• [EXERCISE REQUIREMENTS]: Write out the stretch of the poetry excerpt below from "You feel the" through "from glowing.", swapping "lightness" for "brightness".

SUPPLIED TEXT START

You feel the corners
of your mouth — and soul —
and notice something’s there.
Some days
there is a lightness.
When it becomes
all but impossible
to stop the world
from glowing.
There are still
shadows in between
as I wish some days
into most days,
but on those days
I will read myself
this poem.
When This Is Over
When this is over,
I will hold you
closer than you’ve ever known.
When you see me
you can squeeze me
till you feel my very bones.
How I long to let you know
that I won’t want to let you go.
There will be so much left to say,
yet still some things are better shown.
I will wrap my arms around you
for the seconds we have lost.
Our words will find a way to wait
as we locate the weight of us.
Though we are changed,
there stays a sense of same
about the way we touch.
Though it is strange,
we will embrace
how long it takes us to adjust.
The world of everything we knew
is somewhere we cannot return.
The world of everything that’s new
is one we’ll build from what we’ve learned.

SUPPLIED TEXT END
EXCERPTED RECORDS START

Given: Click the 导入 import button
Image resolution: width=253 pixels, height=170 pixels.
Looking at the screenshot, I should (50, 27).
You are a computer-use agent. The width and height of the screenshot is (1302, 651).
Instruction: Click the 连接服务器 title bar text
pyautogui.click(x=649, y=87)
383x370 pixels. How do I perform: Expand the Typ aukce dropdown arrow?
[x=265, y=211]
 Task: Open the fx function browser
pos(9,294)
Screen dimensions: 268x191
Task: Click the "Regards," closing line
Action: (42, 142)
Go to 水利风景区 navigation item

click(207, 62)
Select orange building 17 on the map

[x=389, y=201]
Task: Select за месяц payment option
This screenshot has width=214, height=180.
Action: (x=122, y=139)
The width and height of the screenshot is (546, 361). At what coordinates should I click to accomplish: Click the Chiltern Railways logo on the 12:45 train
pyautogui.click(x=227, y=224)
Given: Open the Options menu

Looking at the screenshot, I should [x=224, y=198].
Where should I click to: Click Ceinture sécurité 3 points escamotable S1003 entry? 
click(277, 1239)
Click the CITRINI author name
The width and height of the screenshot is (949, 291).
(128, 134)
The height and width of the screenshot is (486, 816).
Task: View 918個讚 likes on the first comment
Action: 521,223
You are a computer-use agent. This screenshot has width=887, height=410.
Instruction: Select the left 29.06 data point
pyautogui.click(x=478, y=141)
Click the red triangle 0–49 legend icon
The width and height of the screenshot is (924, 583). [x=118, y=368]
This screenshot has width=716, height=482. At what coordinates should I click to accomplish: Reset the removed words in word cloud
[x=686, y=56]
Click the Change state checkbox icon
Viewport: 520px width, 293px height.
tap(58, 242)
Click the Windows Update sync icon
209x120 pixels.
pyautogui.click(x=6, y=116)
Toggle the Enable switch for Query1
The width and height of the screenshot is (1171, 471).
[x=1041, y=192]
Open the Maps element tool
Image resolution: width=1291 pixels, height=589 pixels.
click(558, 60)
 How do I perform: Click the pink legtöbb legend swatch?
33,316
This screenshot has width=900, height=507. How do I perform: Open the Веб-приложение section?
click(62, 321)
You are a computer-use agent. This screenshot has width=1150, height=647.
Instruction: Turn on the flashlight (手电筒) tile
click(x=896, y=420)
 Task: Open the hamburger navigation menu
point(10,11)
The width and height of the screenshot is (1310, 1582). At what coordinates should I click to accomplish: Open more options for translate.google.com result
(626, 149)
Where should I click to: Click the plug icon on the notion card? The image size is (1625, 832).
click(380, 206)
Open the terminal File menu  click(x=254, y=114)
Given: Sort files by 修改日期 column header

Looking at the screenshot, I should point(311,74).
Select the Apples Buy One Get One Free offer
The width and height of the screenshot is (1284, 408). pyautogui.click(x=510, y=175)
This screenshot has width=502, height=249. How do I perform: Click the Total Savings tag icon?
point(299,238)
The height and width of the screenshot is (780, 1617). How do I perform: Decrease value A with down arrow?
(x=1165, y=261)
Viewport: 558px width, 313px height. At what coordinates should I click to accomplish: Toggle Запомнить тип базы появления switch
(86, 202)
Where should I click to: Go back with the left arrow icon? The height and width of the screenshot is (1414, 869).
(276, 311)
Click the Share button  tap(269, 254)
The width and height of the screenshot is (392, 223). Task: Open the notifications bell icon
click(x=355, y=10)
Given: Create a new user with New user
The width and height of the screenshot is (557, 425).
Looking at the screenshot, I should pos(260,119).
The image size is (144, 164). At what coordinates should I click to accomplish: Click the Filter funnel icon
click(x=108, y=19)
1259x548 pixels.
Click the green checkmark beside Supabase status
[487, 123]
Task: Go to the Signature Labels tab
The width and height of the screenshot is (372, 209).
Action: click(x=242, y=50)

EXCERPTED RECORDS END

• [ANSWER BOX]:
You feel the corners
of your mouth — and soul —
and notice something’s there.
Some days
there is a brightness.
When it becomes
all but impossible
to stop the world
from glowing.